• Red-Eye Drops: Poisonous to Drink, Safe If Used Correctly

    Written By: Jennifer Churchill and Ari Soglin
    Edited By: Vered Hazanchuk
    Feb. 22, 2021

    Eye drops designed to treat redness are not intended to be consumed orally. If swallowed, the medication can cause illness and even death. The poisonous effect made headlines when Lana Clayton, 52, was charged for murdering her husband by adding redness-relieving eye drops to his drinking water for three days. 

    While eye drops can be dangerous if swallowed, experts say the chemical used to get the red out of your eyes is safe when used correctly. 

    What is in redness-relieving eye drops?

    Commonly used drops marketed to reduce redness in the eyes typically contain tetrahydrozoline, which was approved by the U.S. Food and Drug Administration (FDA) in 1954 and belongs to a family of drugs called imidazoles. The chemical is found in Visine, Murine Plus, Altazine, Clarine and some other over-the-counter eye drops, according to Drugs.comConstricting blood vessels in your eyes is how they “get the red out.” 

    The FDA considers the risk for these products to be low as they are labeled for external use only and are clearly marked “keep out of reach of children.” 

    What happens if you drink eye drops?

    Intentionally or accidentally drinking eye drops can lead to toxic blood levels. When used in the eyes as directed to reduce redness, these types of eye drops are not absorbed systemically in amounts that lead to toxicity.

    When consumed orally, tetrahydrozoline passes quickly through the gastrointestinal tract, rapidly reaching the blood and the central nervous system.

    Symptoms of an overdose of tetrahydrozoline include drowsiness, slow breathing or absence of breathing, slow heartbeat, hypothermia and possibly even coma.

    Children are most at risk of Visine poisoning

    Most cases of poisoning are not criminal, but accidental by children or pets who find the small bottles of odorless, clear solution. 

    “Size of the individual and the total dose are the most critical issues for causing harm, and so children are most at risk,” said Wiley Chambers, MD, an ophthalmologist with the Center for Drug Evaluation and Research at the FDA. “In general, sleepiness or drowsiness are symptoms of concern if children — particularly those below the age of 6 — consume more than 1 milliliter in a day.” 

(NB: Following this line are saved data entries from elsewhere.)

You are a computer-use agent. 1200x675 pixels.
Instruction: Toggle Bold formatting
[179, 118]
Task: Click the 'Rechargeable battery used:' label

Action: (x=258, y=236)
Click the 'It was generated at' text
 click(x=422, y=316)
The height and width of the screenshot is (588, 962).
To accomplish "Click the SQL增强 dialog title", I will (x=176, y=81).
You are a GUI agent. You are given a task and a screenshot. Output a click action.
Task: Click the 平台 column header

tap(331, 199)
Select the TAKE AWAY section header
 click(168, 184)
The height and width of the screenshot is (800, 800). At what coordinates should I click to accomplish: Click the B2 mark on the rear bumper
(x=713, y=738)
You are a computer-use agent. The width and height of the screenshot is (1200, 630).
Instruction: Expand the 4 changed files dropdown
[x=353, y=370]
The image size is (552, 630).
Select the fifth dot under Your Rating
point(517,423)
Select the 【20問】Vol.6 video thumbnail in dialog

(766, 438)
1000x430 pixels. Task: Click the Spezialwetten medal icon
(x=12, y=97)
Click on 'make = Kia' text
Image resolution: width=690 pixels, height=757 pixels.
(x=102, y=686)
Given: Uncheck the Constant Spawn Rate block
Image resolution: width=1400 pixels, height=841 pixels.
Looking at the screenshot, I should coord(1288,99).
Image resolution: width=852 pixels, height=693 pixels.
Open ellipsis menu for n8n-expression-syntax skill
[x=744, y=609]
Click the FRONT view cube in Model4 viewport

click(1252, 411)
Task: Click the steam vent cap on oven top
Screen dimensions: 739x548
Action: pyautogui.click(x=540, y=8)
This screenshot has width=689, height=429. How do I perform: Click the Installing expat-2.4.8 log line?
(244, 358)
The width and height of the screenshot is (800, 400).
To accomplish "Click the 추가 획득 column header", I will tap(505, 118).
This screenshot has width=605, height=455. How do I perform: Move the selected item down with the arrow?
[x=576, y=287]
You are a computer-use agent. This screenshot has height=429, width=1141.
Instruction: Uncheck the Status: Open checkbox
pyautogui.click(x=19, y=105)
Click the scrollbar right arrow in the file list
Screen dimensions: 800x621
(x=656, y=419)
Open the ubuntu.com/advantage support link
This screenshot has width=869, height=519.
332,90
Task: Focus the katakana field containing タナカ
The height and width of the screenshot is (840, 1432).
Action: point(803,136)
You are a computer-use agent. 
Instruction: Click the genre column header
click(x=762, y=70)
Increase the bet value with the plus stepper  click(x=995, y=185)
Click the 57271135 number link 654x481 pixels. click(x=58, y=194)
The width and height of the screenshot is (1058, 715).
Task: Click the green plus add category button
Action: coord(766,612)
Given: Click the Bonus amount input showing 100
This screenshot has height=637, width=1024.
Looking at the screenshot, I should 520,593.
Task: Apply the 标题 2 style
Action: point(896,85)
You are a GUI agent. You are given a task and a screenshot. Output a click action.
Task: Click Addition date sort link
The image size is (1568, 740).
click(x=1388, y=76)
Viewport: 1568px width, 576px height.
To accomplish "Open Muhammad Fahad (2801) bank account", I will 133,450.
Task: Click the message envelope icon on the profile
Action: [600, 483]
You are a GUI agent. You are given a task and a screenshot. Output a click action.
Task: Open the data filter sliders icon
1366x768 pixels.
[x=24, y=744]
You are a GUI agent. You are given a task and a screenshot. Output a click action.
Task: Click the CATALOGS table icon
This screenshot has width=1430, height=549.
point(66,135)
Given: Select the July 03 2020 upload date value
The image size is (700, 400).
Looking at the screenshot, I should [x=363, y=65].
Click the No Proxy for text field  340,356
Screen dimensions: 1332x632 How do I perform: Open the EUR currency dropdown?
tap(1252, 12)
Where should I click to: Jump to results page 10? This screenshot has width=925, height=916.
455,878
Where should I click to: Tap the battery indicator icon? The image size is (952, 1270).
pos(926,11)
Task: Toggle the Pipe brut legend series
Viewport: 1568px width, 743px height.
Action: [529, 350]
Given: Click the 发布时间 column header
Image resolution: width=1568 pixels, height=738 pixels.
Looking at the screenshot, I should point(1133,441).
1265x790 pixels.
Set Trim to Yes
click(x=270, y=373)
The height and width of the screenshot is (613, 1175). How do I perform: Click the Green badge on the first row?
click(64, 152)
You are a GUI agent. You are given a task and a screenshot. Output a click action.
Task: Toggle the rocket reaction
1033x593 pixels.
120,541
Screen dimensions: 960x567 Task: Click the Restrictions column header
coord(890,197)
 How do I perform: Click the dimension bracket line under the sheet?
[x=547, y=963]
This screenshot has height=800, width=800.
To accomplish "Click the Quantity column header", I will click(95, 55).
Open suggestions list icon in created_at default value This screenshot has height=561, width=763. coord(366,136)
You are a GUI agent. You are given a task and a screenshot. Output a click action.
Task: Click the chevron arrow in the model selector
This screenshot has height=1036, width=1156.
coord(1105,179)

    Clinical pharmacologist and president of PharmaLogic Development, Inc., Gary Novack, PhD, agrees. “Because of their small size, even a dose as low as 1 to 2 milliliters may be toxic to children, according to the FDA website.”

    A typical bottle of eye drops contains anywhere from 15 to 30 milliliters of solution. Putting two drops in both eyes six times a day would only equal about one milliliter of fluid. 

    What to do if someone drinks eye drops

    According to the material safety data sheet you should NOT induce vomiting and you should do the following:

    “Examine the lips and mouth to ascertain whether the tissues are damaged, a possible indication that the toxic material was ingested; the absence of such signs, however, is not conclusive. Loosen tight clothing such as a collar, tie, belt or waistband. If the victim is not breathing, perform mouth-to-mouth resuscitation. Seek immediate medical attention.”